Before we begin, make sure that you understand that $$ \Bbb{Z}_7 = \{ [0], [1], \ldots, [6] \} $$ is the set of residue classes (a.k.a. congruence classes) modulo $7$. What does that mean? It means that we only pay attention to the remainder when an integer is divided by $7$. So, for instance, the multiples of $7$ (which give remainder $0$) all represent the same element in $\Bbb{Z}_7$. $$ \cdots = [-14] = [-7] = [0] = [7] = [14] = \cdots $$ Similarly, all the numbers that are $1$ more than a multiple of $7$ represent the same element in $\Bbb{Z}_7$. $$ \cdots = [-13] = [-6] = [1] = [8] = [15] = \cdots $$ And so on, for $[2], \ldots, [6]$.

A nice way to visualize $\Bbb{Z}_7$ is to picture taking the integers $\Bbb{Z}$ as points on the number line and wrapping the number line into a circle to make $0$ coincide with $7$, $14$, etc. You have, in effect, a clock with $7$ hours. Why do all the field operations still work in a consistent manner? It's a small miracle (that you can read about elsewhere).

Note: it is common to abuse notation and not include the brackets when all the arithmetic is happening in a given finite field. So from now on, I will write things like $5 = 12$, when I mean $[5] = [12]$, etc.

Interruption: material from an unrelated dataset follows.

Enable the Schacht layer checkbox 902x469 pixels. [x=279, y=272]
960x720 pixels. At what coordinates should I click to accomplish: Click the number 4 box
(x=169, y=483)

Now, let's solve $$ 5x + 4 = 0. $$

The first step: add $-2$ to both sides to obtain $$ 5x = -4. $$

Now we need a multiplicative inverse to $5$. This is a number $y \in \Bbb{Z}_7$ such that $$ 5y = 1, $$ which means that in the integers, $5y$ is $1$ more than a multiple of $7$. It's not hard to notice that $5 \cdot 3 = 15$ which leaves remainder $1$ upon division by $7$. Continuing the calculation in $\Bbb{Z}_7$: $$ \begin{align} 5x &= -4 \\ 3 \cdot (5x) &= 3 \cdot (-4) \\ (3 \cdot 5) x &= -12 \\ x &= 2 \\ \end{align} $$


How does this work in general? Consider the equation $$ ax = b $$ in the finite field $\Bbb{Z}_n$. If $d = \gcd(a, n)$ divides $b$, then it has solutions. Otherwise it doesn't. In particular, if $a$ and $n$ are relatively prime, then the equation always has a solution.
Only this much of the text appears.